John rather liked Conney’s article and tended to dismiss Carl’s objections to it. But it continued to rankle with Carl. It created a rift between Carl Brandt and Conney Fiske that never completely disappeared. It was fortunate they lived in different cities, and that John could continue his friendship with both people. In clashes of this sort, John usually came out the winner, or at least the nonloser. It was one of a series of collisions that would result, directly or indirectly, from the two kinds of fiction that he had taken it upon himself to write.
He had also, since the publication of The Late George Apley and the Pulitzer Prize—both of which roughly coincided with his marriage to Adelaide—become excessively preoccupied with the sales figures and royalty statements for his books. The Late George Apley had sold something over 50,000 copies in the hard-cover edition. Wickford Point appeared not to be doing quite as well, largely due to the highly unstable condition of the book market in those darkening prewar days of 1939. On April 30 of that year, Wickford Point reached the number-one position on the New York Herald-Tribune’s list of fiction best sellers, but John’s editor, Alfred McIntyre, wrote to him to warn him against excessive optimism, saying, “I wish I could tell you that this meant lots of reorders, but the fact is that the jobbers and most of the larger booksellers have not yet sold out their initial orders.” The novel had been serialized before publication in the Saturday Evening Post, and—though the Post had presented only a condensed version—McIntyre speculated that prior circulation might have hurt the book’s hard-cover sale; readers who had read it in the Post were not buying the book.
This has long been an unanswered and probably unanswerable question in publishing. Book publishers tend to believe that previous serialization in a magazine reduces some of the impact of a book’s appearance. Magazine publishers argue that, on the contrary, publication in condensed form in a magazine merely whets the reader’s appetite for the full book and helps get the book talked about before it appears. There is evidence to support both arguments. Authors and their agents, of course, prefer to hope for the best of both worlds—prepublication sale of a book to a magazine, followed by a successful hard-cover sale. In his letter to John, McIntyre added, “We are still advertising it and still hoping for a long continuing sale, but it looks now as if our earlier views as to the likely sales … would not be realized.”
McIntyre’s less than hopeful tone put John in a dark and discouraged mood. Thanking McIntyre for publishing a book that appeared to be, as John saw it, “a financial flop,” John told McIntyre that Wickford Point’s career convinced him that he would never be able completely to break away from his slavery to the big-paying magazines and that, with his current financial obligations, it looked as though it would be a long time before he could afford to tackle another serious novel. Perhaps he could never afford to do so. Instead, he was immediately going to begin another of his Post serials. So much for the Great American Novel.

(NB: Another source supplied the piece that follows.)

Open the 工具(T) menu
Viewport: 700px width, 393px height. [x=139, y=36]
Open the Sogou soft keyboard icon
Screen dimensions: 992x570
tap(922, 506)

Sensing that his letter had seriously damaged John Marquand’s self-confidence, McIntyre dictated a second, gentler letter reassuring him. “Naturally you are discouraged by my letter, but a book that sells over 40,000 copies is not a ‘financial flop,’ and we haven’t given up hope that ‘Wickford Point’ will sell a good many thousand copies more. Whatever may happen to ‘Wickford Point,’ we haven’t really yet tested the fate of a serious novel by you on the basis of your ‘breaking away from the Post.’ We don’t know how many readers of the Post read ‘Wickford Point’ in its columns instead of in book form.”
Nor was there any way of possibly knowing. But McIntyre and a Little, Brown vice-president, Roger Scaife, came up with a promotion idea that was daring and—considering that Little, Brown had always been known as a traditional and conservative Boston firm—surprising. They placed a large newspaper advertisement for Wickford Point with a headline that read: TO ANYONE WHO TELLS YOU “I’M READING IT AS A SERIAL.” The copy went on, in effect, to attack the Saturday Evening Post’s serialization of the novel and to assure readers that there was much more to enjoy and discover in the finished book than in the hacked-up Post condensation. In publishing, Little, Brown’s ad created an immediate furor. Nothing like it had ever been done before.

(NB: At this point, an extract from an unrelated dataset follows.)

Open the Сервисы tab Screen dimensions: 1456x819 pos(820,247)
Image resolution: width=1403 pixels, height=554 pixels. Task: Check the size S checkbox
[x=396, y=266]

The ad also drew an immediate and angry response from Stuart Rose of the Saturday Evening Post, who advised Alfred McIntyre that his advertising broadside was a serious attempt “to interfere with our business” and that the Post’s lawyers considered the ad “actionable.” Furthermore, Rose warned, if Little, Brown persisted with such tactics, the Post “will notify all authors and agents concerned that we are no longer interested in their manuscripts … there is no point in our paying large sums for literary material only to submit to deliberate public attack.” He added:
I am afraid that your whole strategy is based upon the fallacious idea that Post serialization will injure your hook sales. Were your premise sound there might be some point in what you are doing, but I think you’d find yourself in difficulties if you attempted to demonstrate that premise. Take, for example, Walter Edmonds’ DRUMS ALONG THE MOHAWK. This novel appeared in part in The Saturday Evening Post, yet as a book it sold four or five copies for every one of any previous novel by Walter Edmonds—and none of Edmonds’ previous novels were serialized in The Saturday Evening Post either in whole or in part. I could cite numerous more or less parallel cases.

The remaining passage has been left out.